Глава 5

Хана повернулась и бросилась к берегу. Кричала женщина по имени Сада, сестра ее матери. Она несла на руках Райл, маленькую двоюродную сестренку Ханы.

Райл была хорошенькой десятилетней девочкой. Но сейчас ее лицо неузнаваемо искривилось от испуга. Ее шея и кожаная туника были измазаны кровью.

– Что случилось? – Хана подбежала к Саде и обняла сестру.

– Она пошла искать молодую зелень… Я нашла ее лежащей на земле… Я подумала, что она умерла! – Лицо Сады исказилось от горя. Она говорила быстро и почти бессвязно. – И посмотрите сюда… посмотрите на шею!

На бледной шейке Райл посередине кровавого пятна Хана заметила две небольшие отметины. Они были похожи на следы острых зубов… но только двух зубов.

– Наверное, это зверь, – выдохнула Кэт из-за спины Ханы. – Но что это за зверь, который кусает только двумя зубами?

У Ханы от дурного предчувствия сжалось сердце. А Сада говорила и говорила…

– Это был не зверь! Она говорит, что это был человек, мальчик! Она говорит, что он швырнул ее на землю и укусил… и что он пил ее кровь! – Сада зарыдала, прижимая к себе Райл. – Почему он так сделал? О, пожалуйста, кто-нибудь, помогите мне! Моя дочь ранена! – Она обхватила руками Райл, а та застыла в ее объятиях с широко раскрытыми, словно остекленевшими глазами.

Кэт робко повторила:

– Мальчик…

Сада сглотнула слезы и сказала:

– Давайте отведем ее к Старой Матери…

И вдруг умолкла, глядя в сторону реки.

Мужчины вели чужака к берегу. Он был растрепанный, перепуганный и сердитый… но когда он увидел Райл, выражение его лица изменилось.

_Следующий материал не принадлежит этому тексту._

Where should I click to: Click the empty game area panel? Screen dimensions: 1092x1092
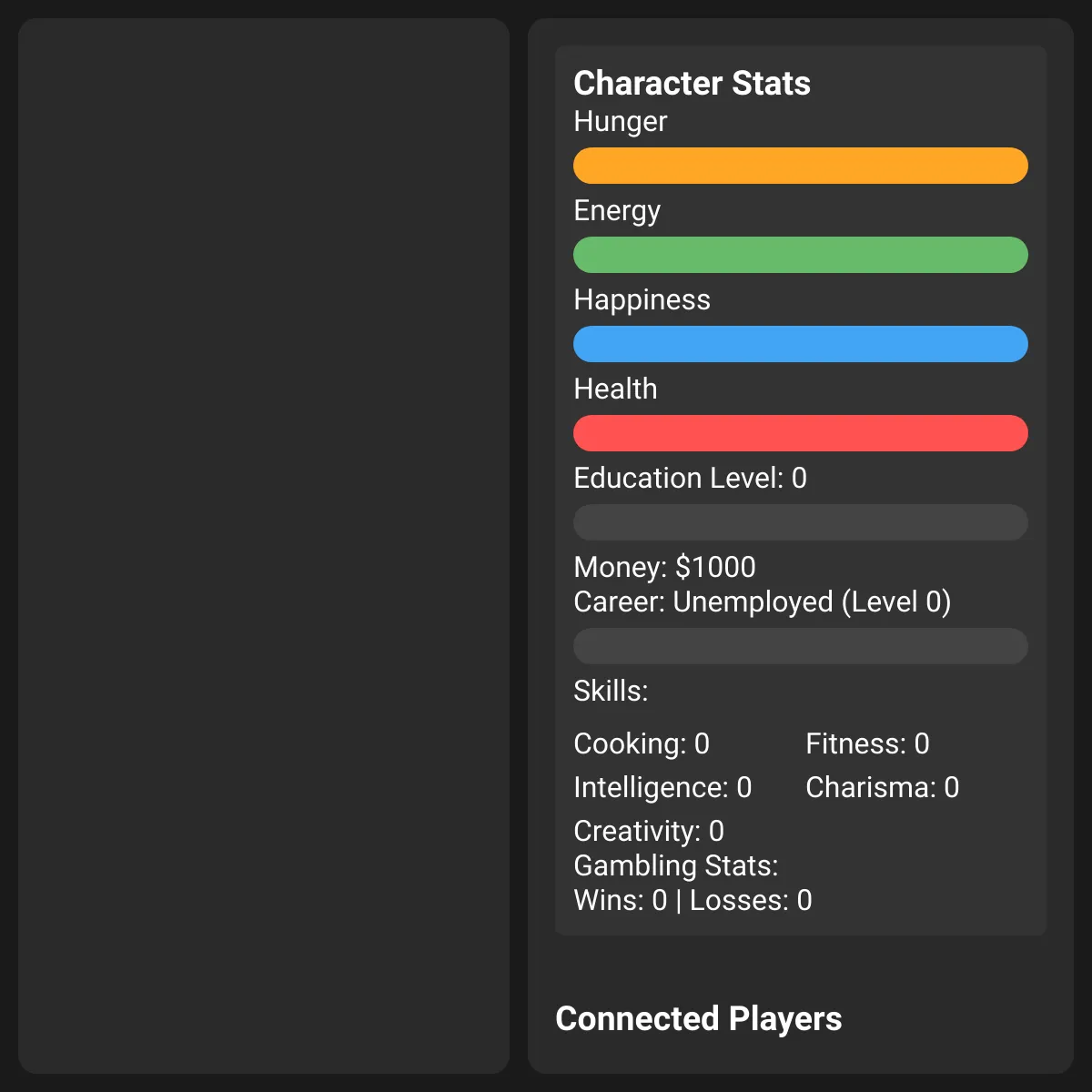[x=264, y=546]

Он уставился на нее, и его взгляд стал тоскливым и тревожным, как у раненого животного. Хане показалось, что ему было тяжело глядеть на девочку, но он неотрывно смотрел на ее горло.

А потом он отвернулся, закрыл глаза и спрятал лицо в ладонях. Каждое его движение выдавало страдание.

Хана в ужасе переводила взгляд с девочки, у которой горло было в крови, на незнакомца, чей рот был испачкан кровью. Все было ясно без слов. И все это понимали.

«Но почему? – думала Хана, ощущая головокружение и тошноту. – Почему ему захотелось выпить крови? Ни одно животное и ни один человек так не делают».

Значит, он и правда демон.

Арно отделился от толпы и подошел к пострадавшей. Осторожно взяв Райл за подбородок, он повернул ее голову к незнакомцу:

– Это он напал на тебя?

Райл ошарашенно уставилась прямо перед собой… а затем к ней словно возвратилось зрение. Ее зрачки расширились, и она взглянула в лицо незнакомца.

И тут она завизжала.

Она визжала и визжала, закрывая глаза руками. Ее мать зарыдала, обхватила девочку и начала укачивать, словно младенца. Мужчины, охваченные ужасом, подняли возмущенный крик, толкая копьями чужака. Все эти звуки, сливаясь вместе, отдавались в голове Ханы жуткой какофонией.

Она почувствовала, что дрожит. Почти машинально Хана протянула руку к маленькой Райл, желая ее успокоить. Кэт плакала. Сада причитала, прижимая к себе свое дитя. Услыхав шум, из пещеры с пронзительными криками к ним устремились люди.

А незнакомый юноша, окруженный толпой, стоял с закрытыми глазами, и лицо его застыло от горя, словно маска.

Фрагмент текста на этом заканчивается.